Discussion in 'Raising Baby Chicks' started by Dread Pirate Roberts, Mar 10, 2009.

  1. Dread Pirate Roberts

    Dread Pirate Roberts Chillin' With My Peeps

    Jan 20, 2009
    NorCal
    Hi Y'all!

    I have some questions/concerns regarding the idea of raising some organic chickens.

    So far, I have always used medicated peep starter for the first 6-10 weeks or so, then switched to organic feed.

    Technically speaking, this does not make for organic chickens/eggs.

    So what's the deal with raising peeps on non-medicated peep starter?
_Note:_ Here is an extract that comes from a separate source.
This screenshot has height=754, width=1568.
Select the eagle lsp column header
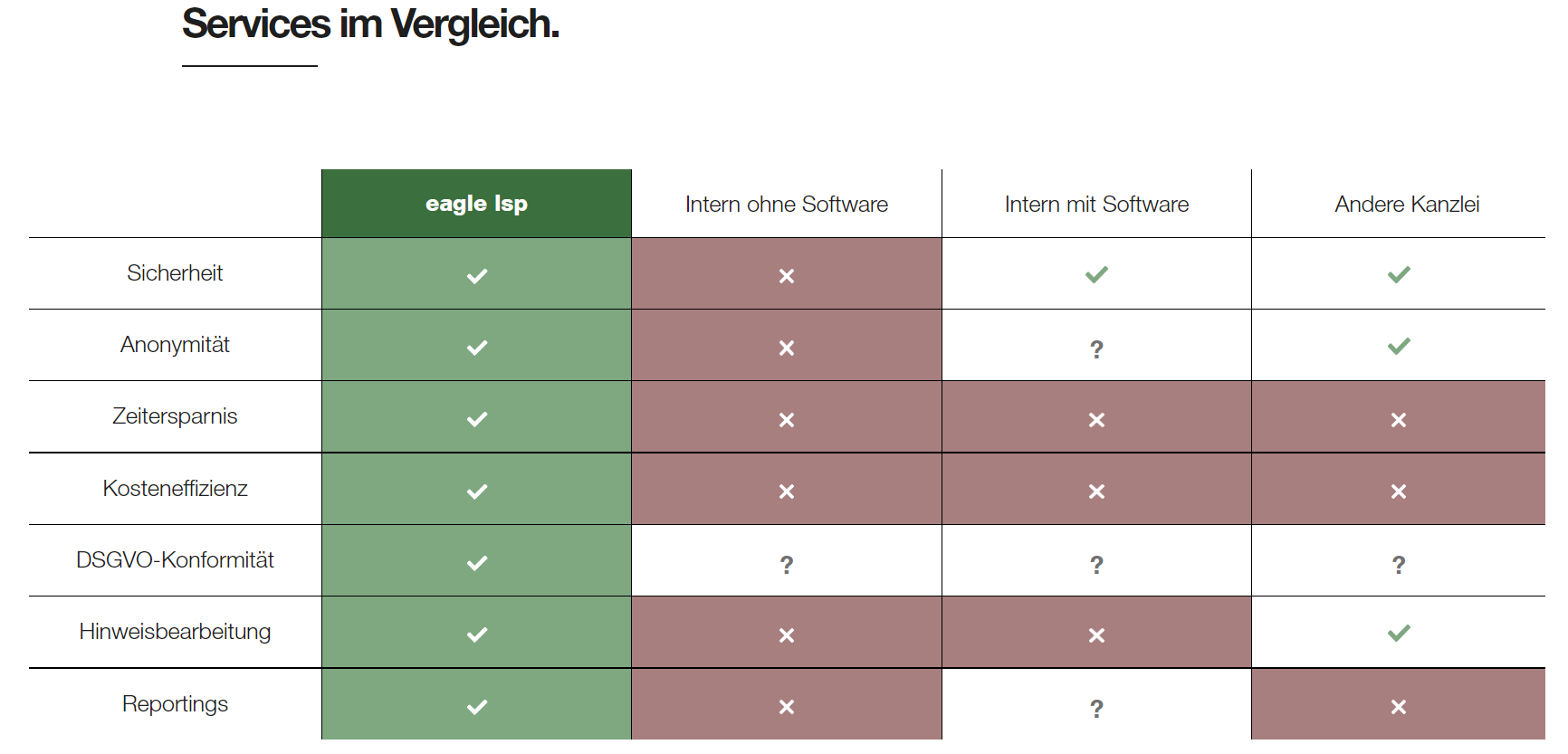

    I mean really, if I'm raising my peeps up on newspaper/paper towels/pine shavings, inside my house, then how and where are they going to pick up coccidia anyways? I just realized yesterday that my BC Marans peeps (3 weeks old today) have actually been unintentionally raised on non-medicated peep starter. At this point, I ain't trippin' because everybody is happy and healthy.

    Next, what about the regular deworming of my flock? Is there any organic option for deworming, or do organic chickens just have worms and that's that?

    I've read some things about cayenne, garlic and DE, but do these things really work (or are they just old wives' tales) and/or are they really safe? Personally, I love me some cayenne pepper. I put it all over almost everything I eat. But, there was a time not so long ago when I didn't have much tolerance to spicy stuff. I don't want my chickens to endure that kind of discomfort.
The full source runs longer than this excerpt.